Según se desprende de un comunicado de la Oficina del primer ministro canadiense, Mark Carney, la nación norteamericana permitirá la entrada de 49.000 coches eléctricos chinos con un arancel del 6,1%, el aplicado a los países en régimen de 'nación más favorecida'. Sin embargo, no se han proporcionado fechas de implementación.
Esta cifra contrasta con el recargo del 100% a los vehículos eléctricos impuesto en 2024 por el antecesor de Carney en el cargo, Justin Trudeau, en línea con lo hecho en Estados Unidos.

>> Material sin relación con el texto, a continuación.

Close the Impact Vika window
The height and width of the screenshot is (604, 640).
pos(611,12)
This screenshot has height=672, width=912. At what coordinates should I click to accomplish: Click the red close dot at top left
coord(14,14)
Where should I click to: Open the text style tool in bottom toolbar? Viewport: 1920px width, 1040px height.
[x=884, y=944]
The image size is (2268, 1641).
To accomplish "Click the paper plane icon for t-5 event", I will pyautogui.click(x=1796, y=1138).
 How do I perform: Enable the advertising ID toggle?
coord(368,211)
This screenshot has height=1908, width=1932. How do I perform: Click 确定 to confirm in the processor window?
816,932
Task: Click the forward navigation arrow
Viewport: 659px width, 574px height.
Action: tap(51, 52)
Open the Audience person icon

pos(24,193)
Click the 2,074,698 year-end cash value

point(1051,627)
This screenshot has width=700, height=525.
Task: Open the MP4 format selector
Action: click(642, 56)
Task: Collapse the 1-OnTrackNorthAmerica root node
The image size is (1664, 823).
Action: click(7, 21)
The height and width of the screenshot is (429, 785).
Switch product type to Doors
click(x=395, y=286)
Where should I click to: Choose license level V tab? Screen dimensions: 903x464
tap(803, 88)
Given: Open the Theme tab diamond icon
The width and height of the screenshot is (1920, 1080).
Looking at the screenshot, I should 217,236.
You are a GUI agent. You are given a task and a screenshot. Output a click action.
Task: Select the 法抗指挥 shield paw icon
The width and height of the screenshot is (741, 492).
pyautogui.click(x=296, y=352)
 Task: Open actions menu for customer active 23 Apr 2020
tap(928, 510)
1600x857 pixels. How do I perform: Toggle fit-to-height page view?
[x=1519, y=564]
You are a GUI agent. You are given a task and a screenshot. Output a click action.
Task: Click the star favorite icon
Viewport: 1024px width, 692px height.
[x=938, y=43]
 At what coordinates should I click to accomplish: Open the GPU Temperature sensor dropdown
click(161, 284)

En 2023, China exportó más de 41.500 vehículos eléctricos a Canadá.
El pasado marzo, Pekín castigó con aranceles exportaciones agroalimentarias canadienses valoradas en 2.600 millones de dólares (2.237 millones de euros) para responder a las medidas de Trudeau. En agosto, los aranceles chinos se ampliaron.
Carney ha asegurado que, a cambio del respiro a los coches eléctricos, China reducirá para el 1 de marzo los aranceles sobre la colza del 84% actual al 15%, al tiempo que la harina de colza, los guisantes, la langosta y el cangrejo ya no estarán sujetos a "gravámenes antidiscriminatorios". Esto podría disparar las exportaciones en 3.000 millones de dólares (2.582 millones de euros).
SOCIO "MÁS PREDECIBLE"
Carney ha manifestado este viernes que las relaciones bilaterales con China son "más predecibles" que las que Ottawa tiene con Estados Unidos tras el regreso de Donald Trump a la Casa Blanca.
Así lo ha sostenido tras reunirse con el presidente chino, Xi Jinping, durante su visita al 'gigante' asiático, la primera realizada por un jefe de Gobierno canadiense en ocho años. Carney ha destacado que, si bien no son tan previsibles, las relaciones con EE.UU. sí son más "multifacéticas y amplias".
Ambas partes han apostado por mantener unos lazos "estables" de cara al futuro y han subrayado que el encuentro supone un "punto de inflexión". Además, China y Canadá han descrito las conversaciones como "francas" y han aventurado que esto podría llevar a una relación "más efectiva".
Igualmente, han acordado reanudar el diálogo estratégico, económico y financiero al más alto nivel, ampliar el comercio y la inversión, mejorar la cooperación en agricultura, salvaguardar la estabilidad de la cadena de suministro global y combatir las estafas cibernéticas y luchar contra el narcotráfico.
Xi ha instado a "construir una alianza estratégica con un sentido de la responsabilidad hacia la historia y la gente de todo el mundo". En este sentido, ha mostrado su disposición a "seguir trabajando para lograr este objetivo".